I first read Mockingbird in Russia, at the age of 14 or so in a Russian translation (which was very good but, as I eventually realized, missed a lot of important nuances -- for instance, when the prosecutor at the trial addresses the black defendant as "boy," the translation rendered this as something like "fellow"). I thought it was an amazing book, both in terms of recreating the world of a small town in the deep South in the 1930s and in terms of recreating the inner (and outer) world of childhood.
I re-read it a number of years later in English, when living in the U.S. and with a much stronger grasp of the period and the setting. If anything, my opinion of the book was much higher this time. I suspect that it suffers somewhat from being "one of those books they make you read in school." This one fully deserves its status as a classic.
Thanks for posting the story. I've often wondered what Harper Lee was doing now.

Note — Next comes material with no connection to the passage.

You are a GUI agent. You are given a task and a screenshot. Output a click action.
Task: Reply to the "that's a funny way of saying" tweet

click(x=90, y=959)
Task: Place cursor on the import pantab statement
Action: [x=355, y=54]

I happen to know that Harpee Lee has been writing another novel, under the working title To Kill a Critic. I once asked her what it was about but all I can remember is her mumbling something that sounded like 'the anti-Christ.'
Harper Lee, sorry
I really should wear my glasses when I do this
the catcher in the rye was the worst book ever assigned our dear high school, including being forced to read evelyn waugh at gunpoint.
forced to read evelyn waugh at gunpoint
Damn, tough high school.
damn straight. we did get to read portrait of the artist in the same class, for which i am forever grateful. but it was hell to go from swift and joyce to fucking jd fucking overrated fucking annoying rich kid story blah blah blah blah blah goddamn i still hate that book.
HC was the first fictional character i ever wanted to beat up.
Well, if you really want to know about it, I didn't even want to be in the crumby book. Old Salinger got ahold of my therapist's notes. It was pretty goddamn unethical, if you ask me. So he decided to write a book about me, or some goddamn thing. Now a whole bunch of these snot-nose brat high school kids all hate me. I didn't even write the book. Who decided it was great literature? Who the hell knows? I don't. Now I'm going to go out in the rain and cry. I'm blubbering like a madman. Old dhex. Goddamn it.
That's the funny thing, though. Everytime you get on the Internet and read a blog, and you read about yourself, and it starts raining, it always makes you cry.